В истории рождения «маститого писателя Кандыбина» Аверченко невольно предсказывает ситуацию взаимоотношений читателей и современной прессы.

В 1913 году в редакции «Сатирикона» происходит раскол, большая его часть уходит и создаёт своё издание «Новый Сатирикон». Новый журнал в отличие от предыдущего становится значительно более политизированным. Этому способствовало и начало Первой мировой войны. Свои антивоенные стихи в нём печатает даже Маяковский.

,

в Крыму для генерального штаба белой армии
он сочинял листовки, которые лётчики сыпали
на головы голодных красноармейцев

,

Записки простодушного

Не приняв февральской революции, Аверченко и его друзья пишут едкие фельетоны и печатают карикатуры на деятелей нового правительства. Аверченко к 1917 году вообще перестаёт писать юмористические текс­ты. Позднее он вспоминал, что его журнал закрыли и буквально растоптали («…18 июля 1918 года <…> красный большевистский кулак поднялся над нами и тяжело опустился на наши головы»), но сегодня эта оценка воспринимается утрированной. Исследователи отмечают, что в последнем выпуске «Нового Сатирикона» (№ 18, август 1918 года) опубликованы три фельетона Аверченко, фельетон Тэффи. «Почтовый ящик» Ave, рисунки Бориса Антоновского, Алексея Радакова, Казимира Груса. Никаких предчувствий у коллектива о грядущем закрытии не отмечается. Никаких тревожных нот, наоборот — реклама о продолжении подписки на журнал и о книгах, поступивших на склад издательства. То есть редакция издевалась, критиковала — но власть была терпеливой к своим любимым авторам. И все же в 1918 журнал был закрыт. Редакция разделилась в очередной раз — часть авторов приняла революцию, другая (А. Аверченко, Н. Тэффи, Саша Чёрный, Ре-Ми, А. Яковлев) отправилась в эмиграцию. У них была ещё надежда, что советская власть не навсегда, что эта та самая «беременность», которая «рассосётся». Они уезжали медленно, с задержками, словно пытались не уехать, а зацепиться и удержаться на этой льдине, останавливаясь то в Москве, то в Харькове…

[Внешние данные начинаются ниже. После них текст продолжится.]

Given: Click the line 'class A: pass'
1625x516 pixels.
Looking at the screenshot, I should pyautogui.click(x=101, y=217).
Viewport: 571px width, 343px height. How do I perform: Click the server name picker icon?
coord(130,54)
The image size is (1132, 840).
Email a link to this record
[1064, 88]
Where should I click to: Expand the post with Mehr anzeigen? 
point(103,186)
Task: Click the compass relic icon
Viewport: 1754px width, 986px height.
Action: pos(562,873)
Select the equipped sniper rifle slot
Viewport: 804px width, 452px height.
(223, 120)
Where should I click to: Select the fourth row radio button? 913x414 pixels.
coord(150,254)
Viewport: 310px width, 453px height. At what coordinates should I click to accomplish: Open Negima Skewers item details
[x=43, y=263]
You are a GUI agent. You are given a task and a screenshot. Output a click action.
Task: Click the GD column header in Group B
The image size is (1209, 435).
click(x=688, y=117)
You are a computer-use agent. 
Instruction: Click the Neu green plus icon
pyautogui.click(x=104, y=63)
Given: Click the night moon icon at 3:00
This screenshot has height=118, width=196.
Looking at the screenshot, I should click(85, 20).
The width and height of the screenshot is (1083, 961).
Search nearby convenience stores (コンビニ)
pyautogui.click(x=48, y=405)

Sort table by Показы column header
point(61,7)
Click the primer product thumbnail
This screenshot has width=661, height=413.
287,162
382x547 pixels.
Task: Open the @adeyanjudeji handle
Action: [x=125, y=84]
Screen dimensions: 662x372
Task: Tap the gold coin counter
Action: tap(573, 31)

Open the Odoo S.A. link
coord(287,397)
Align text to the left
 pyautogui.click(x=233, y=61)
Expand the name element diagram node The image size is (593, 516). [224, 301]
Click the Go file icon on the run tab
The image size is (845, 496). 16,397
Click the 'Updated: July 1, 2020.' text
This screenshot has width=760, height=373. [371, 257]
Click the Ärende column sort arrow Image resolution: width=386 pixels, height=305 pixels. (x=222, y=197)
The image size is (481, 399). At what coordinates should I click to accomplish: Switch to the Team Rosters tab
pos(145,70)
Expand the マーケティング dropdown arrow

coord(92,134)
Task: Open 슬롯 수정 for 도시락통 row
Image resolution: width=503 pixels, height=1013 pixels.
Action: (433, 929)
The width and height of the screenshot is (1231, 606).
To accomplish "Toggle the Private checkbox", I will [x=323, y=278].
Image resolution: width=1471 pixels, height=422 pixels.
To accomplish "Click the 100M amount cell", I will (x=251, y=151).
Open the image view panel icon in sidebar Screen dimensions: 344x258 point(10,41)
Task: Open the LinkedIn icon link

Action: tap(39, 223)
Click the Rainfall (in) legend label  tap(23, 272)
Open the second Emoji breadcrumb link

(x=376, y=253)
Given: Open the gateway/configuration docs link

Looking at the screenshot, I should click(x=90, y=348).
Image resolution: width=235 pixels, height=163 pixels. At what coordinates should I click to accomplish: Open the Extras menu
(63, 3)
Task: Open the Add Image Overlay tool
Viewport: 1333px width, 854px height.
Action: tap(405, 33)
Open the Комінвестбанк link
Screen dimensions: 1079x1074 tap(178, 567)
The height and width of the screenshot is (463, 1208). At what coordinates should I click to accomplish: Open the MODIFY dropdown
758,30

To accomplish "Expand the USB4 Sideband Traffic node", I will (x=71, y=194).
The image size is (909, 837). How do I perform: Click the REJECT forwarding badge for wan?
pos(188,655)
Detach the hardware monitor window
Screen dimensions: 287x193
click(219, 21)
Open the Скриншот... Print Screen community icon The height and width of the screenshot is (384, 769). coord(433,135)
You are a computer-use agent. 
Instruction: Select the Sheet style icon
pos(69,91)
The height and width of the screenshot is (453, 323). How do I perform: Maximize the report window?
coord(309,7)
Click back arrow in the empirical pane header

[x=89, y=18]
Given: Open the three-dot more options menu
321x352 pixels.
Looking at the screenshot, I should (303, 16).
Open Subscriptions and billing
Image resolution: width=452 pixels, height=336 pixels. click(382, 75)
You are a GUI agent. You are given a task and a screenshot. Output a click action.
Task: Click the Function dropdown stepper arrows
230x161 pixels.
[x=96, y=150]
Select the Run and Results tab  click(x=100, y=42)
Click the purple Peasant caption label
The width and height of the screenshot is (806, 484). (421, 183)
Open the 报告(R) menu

Аверченко пробирается в свой родной Севастополь. У всех ещё остаётся надежда на Деникина — Аверченко устраивает благотворительные вечера в пользу солдат белой армии, пишет фельетоны в газетах. Тэффи вспоминает, как в Крыму для Генерального штаба белой армии он сочинял листовки, которые лётчики сыпали на головы голодных красноармейцев: «А мы сегодня отлично пообедали. На первое — борщ с ватрушками, на второе — поросёнок с хреном, на третье — пироги с осетриной и на заедку — блины с мёдом. Завтра будем жарить свинину с капустой, ветер будет в вашу сторону». Оказавшись в эмиграции, Аверченко тяжело переживает крушение России, сотрудничает с местной прессой, выпускает в 1921-м ностальгическую книгу «Записки простодушного» с подзаголовком: «…о нашей жизни, страданиях, приключениях, о том, как мы падали, поднимались и снова падали, о нашей жестокой борьбе и о тихих радостях», и одновременно «Двенадцать ножей в спину революции», получившую ту самую оценку Ленина, о которой уже шла речь (кстати, после ленинских слов Аверченко стали довольно широко печатать в советской России). Однако вместе со страной исчезла и сама основа, которая питала его творчество, из язвительного и доброго юмориста он стал желчным обиженным человеком.

…И глаза — мы помним, что всю жизнь у него были проблемы с глазами, он ведь почти ничего не видел. Да собственно говоря, и смотреть ему было не на что — и не хотелось. Организм как бы сам решает за человека — как ему, человеку, дальше жить.

В Праге, куда он перебрался на постоянное жительство, у Аверченко возникло воспаление глаза, ему сделали операцию по его удалению, 28 января 1925 года его положили в городскую больницу с диагнозом «ослабление сердечной мышцы, расширение аорты и склероз почек». Через две недели писателя не стало. Ему было всего 44 года.